Joint training of 𝜃 and 𝜙: Multiple reviewers asked for the possibility of training an energy-based model via joint training of the velocity predictor and the force field at the same time (we had shown how to learn a score network in figure 1 in our paper already). This corresponds to training an energy-based model via Hamiltonian score matching and sampling via Langevin dynamics or Hamiltonian Monte Carlo. To address this comment, we have trained an energy-based model on a 2d Gaussian mixture with Hamiltonian Score Matching and sampled from it. In figure 2 in the attached PDF, one can see that the generated samples closely match the desired distribution. As mentioned in the paper and as reviewer 6n8r points out, such a model is more of theoretical interest because of the required min-max optimization.

Reflection HGFs: Several reviewers indicated that they would be interested in whether HGFs can give us models other than Oscillation HGFs. To address this, we illustrate this possibility by introducing “Reflection HGFs” here and plot the result of training them in figure 3 and figure 4 in the attached PDF. The idea of the model is that particles can move freely in a box without collision with walls (“very strong forces”) at the boundaries of the data domain making the particles bounce back (this can be made rigorous with von Neumann boundary conditions). With normally distributed velocities, the distribution of particles will converge towards a uniform distribution. Further, this model can be trained in a simulation-free manner. We trained this HGF model on a simple toy distribution (see fig 3 and fig 4 in the attached PDF). Such a HGF model is distinct from previous models and, we hope, illustrates that HGFs are not restricted to Oscillation HGFs, diffusion models, or flow matching.

We thank the reviewers again for their helpful comments. We welcome any additional discussions.

评论

Dear reviewers,

Thank you for your efforts so far! The authors have responded to each of your reviews and have also provided some additional results in the PDF attached to the overall response. Could those you take a moment to read the author response and follow up regarding any points that may further inform your opinion on the paper?

With thanks, AC

最终决定

This work develops methods for generative modeling based on Hamiltonian dynamics. In this setup the authors combine a learned force field (which approximate the score function of the data distribution) with an auxiliary velocity variable, for which they define a learned Hamiltonian velocity predictor (HVP). The HVP can be used to define a Hamiltonian score matching method, which then leads to the definition of Hamiltonian Generative Flows (HGFs), a class of generative models that recover diffusion models and flow matching as special cases (with zero force field).
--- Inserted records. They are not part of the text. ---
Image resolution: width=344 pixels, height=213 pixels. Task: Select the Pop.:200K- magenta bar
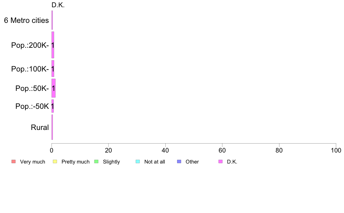click(53, 45)
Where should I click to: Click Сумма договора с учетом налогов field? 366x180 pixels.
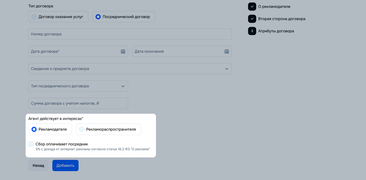click(x=78, y=103)
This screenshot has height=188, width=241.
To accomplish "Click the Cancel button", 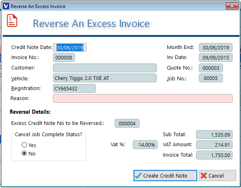I will (217, 176).

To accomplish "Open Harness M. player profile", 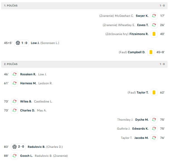I will click(28, 83).
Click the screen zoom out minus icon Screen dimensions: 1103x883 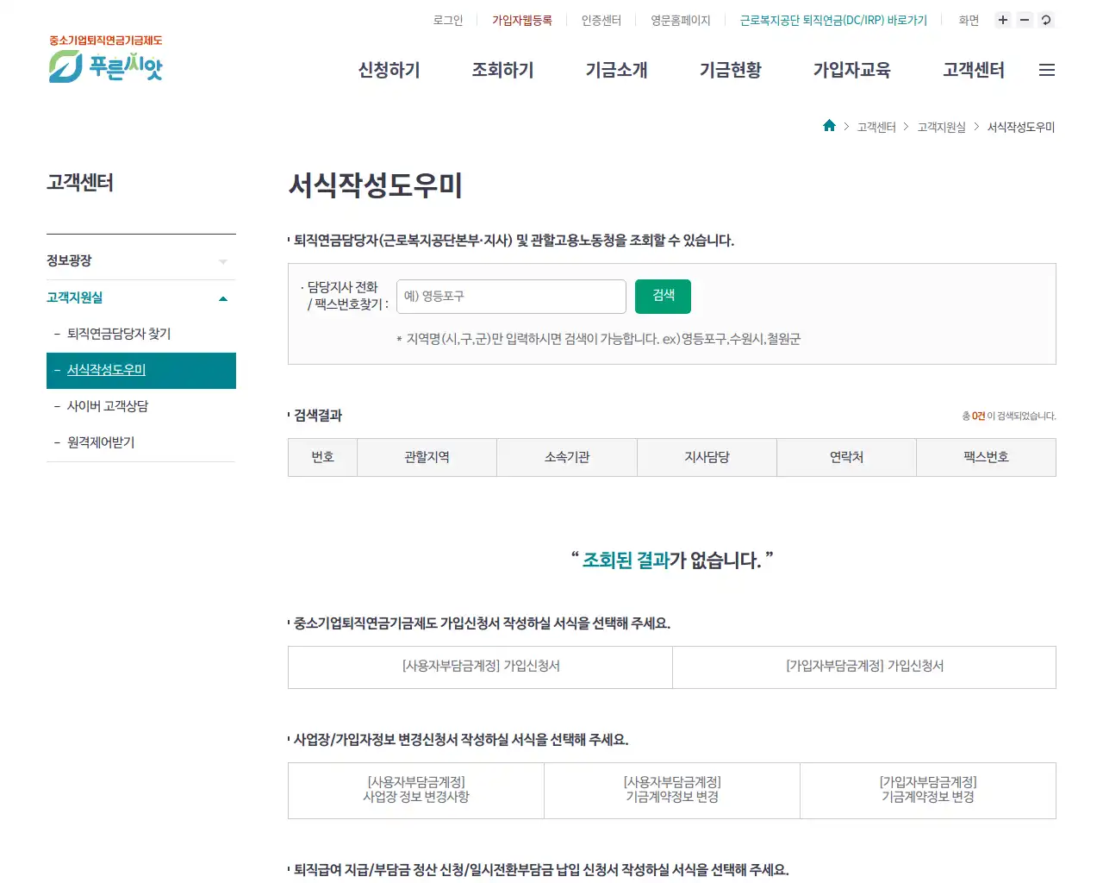1024,19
Reviewers are in agreement that this is a clearly paper presents an interesting new Hamiltonian perspective on generative modeling. Reviewer do note some weaknesses in experiments, notably the slightly poor performance relative to EDM, though reviewers do not appear to find this a key consideration. Overall, this is a submission that is above the bar for acceptance. In the camera ready, do please make sure to discuss the connections with the AGM method as pointed out by reviewer 6n8r.